Once ‘Stolen,’ NASA Gives Away ’70s-Era Spacecraft to Citizen Scientists

The complicated path of the satellite, which visited a comet before any other country could get there. NASA/Wikipedia

For the first time ever, NASA has agreed to allow a group of citizen scientists to contact and try to take control of a ’70s-era spacecraft that has been moving through its orbit with no scientific purpose since 1997, the agency announced Wednesday.

The satellite, called the International Sun-Earth Explorer 3 (ISEE-3), was launched in 1978 and used to study solar wind. In 1983, former NASA mission design specialist Robert Farquhar famously “stole” the satellite, redirecting its trajectory so that it intercepted a comet before any other nations’ spacecraft managed the feat.

GPN-2000-001330 NASA's International Sun-Earth Explorer C before launch. NASA/Wikipedia

We beat all the other countries of the world, Farquhar told NPR. The European Space Agency. The Russians. The Japanese.

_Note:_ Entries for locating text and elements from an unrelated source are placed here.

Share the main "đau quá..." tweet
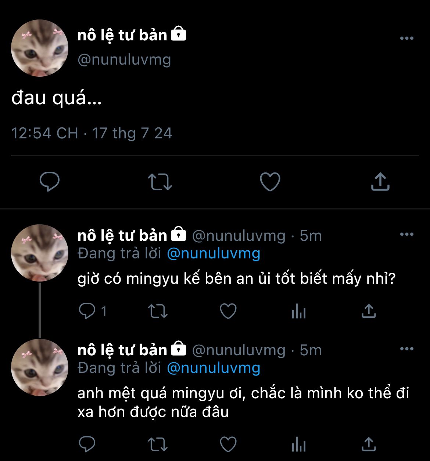The width and height of the screenshot is (430, 461). 380,182
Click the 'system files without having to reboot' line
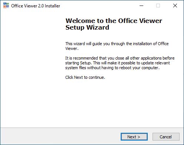 [112, 68]
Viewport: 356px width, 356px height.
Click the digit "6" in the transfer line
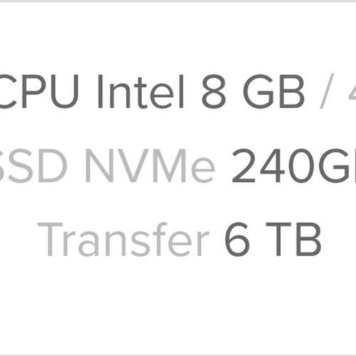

ISEE-3 completed its renegade mission in 1985 and began flying in an orbit that Farquhar designed to eventually bring it near to Earth. Finally, 31 years later, the spacecraft is scheduled to make its closest approach to Earth this August, according to NASA.

That’s when the American team of engineers of ISEE-3 Reboot Project, working with California company Skycorp, hope to make contact with the spacecraft. The group crowdfunded just under $150,000 to salvage the spacecraft, replete with its 70s-era technology, scrapped by NASA long ago. The satellite is believed to still have fuel and working scientific instruments.

ISEE3-ICE Beep, beep, beep. NASA/Wikipedia

“NASA has shared technical data with these citizen scientists to help them communicate with and return data from ISEE-3,” NASA wrote in a statement. “New data resulting from the project will be shared with the science community and the public, providing a unique tool for teaching students and the public about spacecraft operations and data gathering. The data also will provide valuable information about the effects of the space environment on the 36-year-old spacecraft.”

If we are successful, it may also still be able to chase yet another comet,” wrote Keith Cowing, a former NASA engineer and member of the Reboot Project team.